States Considering Enforcing Pre-Installed Porn Filters - grumio
https://www.eff.org/deeplinks/2017/04/states-introduce-dubious-legislation-ransom-internet
======
grumio
The website _for_ this kind of legislation:
[http://humantraffickingpreventionact.com](http://humantraffickingpreventionact.com)

According to claims that pornography consumption leads to prostitution and
human trafficking.

Compares movie theaters and magazine stands to computers.

Would require pre-installed filters on devices by manufacturers that need to
be kept up-to-date.

Would require official identification and registry to remove filter.

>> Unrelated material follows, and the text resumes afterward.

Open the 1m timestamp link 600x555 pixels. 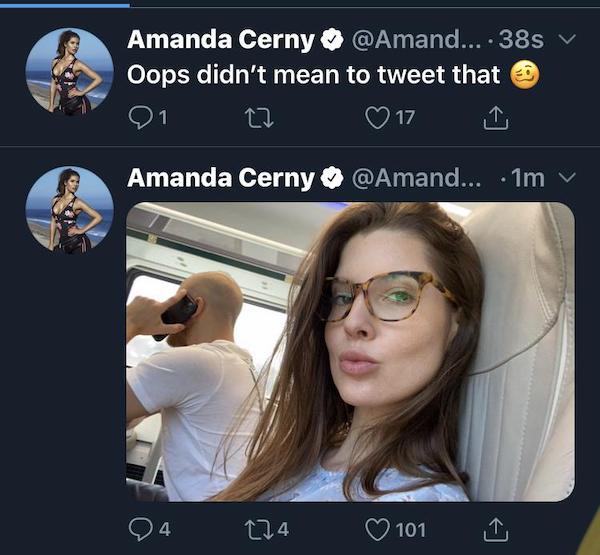coord(527,178)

Cites already existing laws to call for a new law that is supposed to
strengthen them.

I really wonder who they've consulted with on feasibility.

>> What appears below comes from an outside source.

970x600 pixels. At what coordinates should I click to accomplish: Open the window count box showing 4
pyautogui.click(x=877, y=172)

Seems similar to the ISP filters in the UK.

But on individuals' devices! Ridiculous.

But I'm mostly upset that these legislators feel they need to shield our eyes
from obscenity and disrespect our autonomy.

Sorry if this has already been posted, maybe I didn't perform a thorough
enough search of past HN posts. Posting because I haven't seen much discussion
of this online.

------
mikestew
This seems so logistically infeasible as to not even get "considered". Just
because a bill has been put to your legislators doesn't mean they're
"considering" it, as if to imply they're weighing the pros and cons. It might
very well be that legislators take one look, laugh, and vote "oh, HELL, no."

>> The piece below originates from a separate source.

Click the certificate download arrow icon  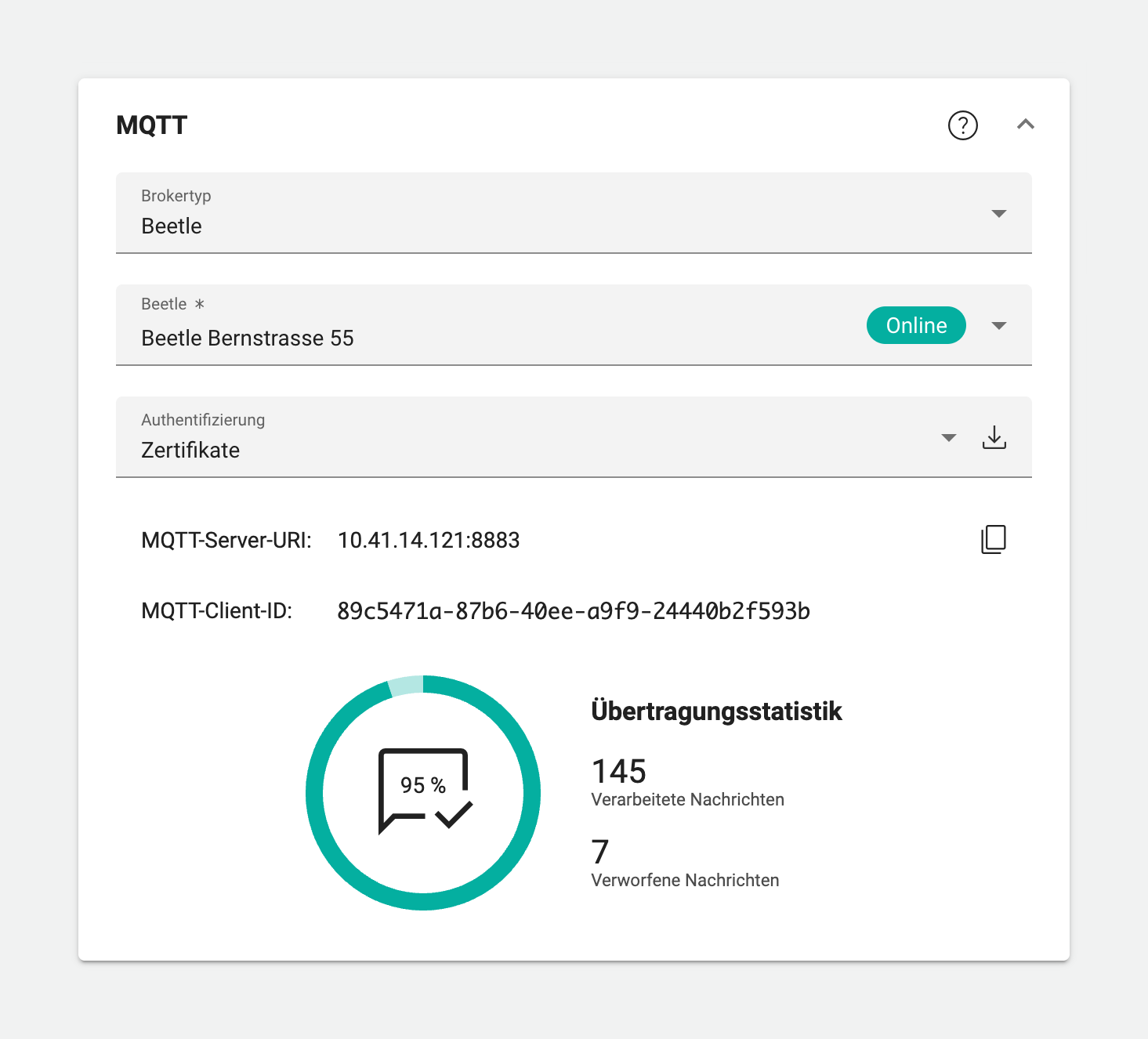pos(994,437)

Okay, so your backward state congress critter considers it, and votes "yes".
Wanna know why there's so much porn on the internet? Because your constituents
watch a lot of it, and boy are they going to be ticked to find out they have
to pony up $60 to unlock their laptop, phone, and router for a little personal
recreation.

Top it all off with a nut job cherry. "Disbarred attorney", where have I heard
that before? Oh, yeah, Jack Thompson; we saw how far he got. Not to say that
we shouldn't remain vigilante. But in this case I wouldn't dirty the pitchfork
just yet.

------
kylehotchkiss
"At the same time, Sevier was suing Apple for selling him a device without
pre-installed pornography filters—an omission that Sevier argued led to an
addiction" ... "and was charged with stalking and harassing both country star
John Rich and a 17-year-old girl."

"where he was “physically fighting human trafficking” as a rescue worker with
an organization called Orphan Secure."

It's very very sad that NGOs need to do better job of vetting their volunteers
but this is a pretty good reminder. Just because people are willing to go
overseas for a good cause does not mean they are qualified. There are great
orgs out there fighting human trafficking, but letting some crazy guy to go
Malaysia to beat up heaven knows whom does damage to orgs who are doing
ethical aid work in this area.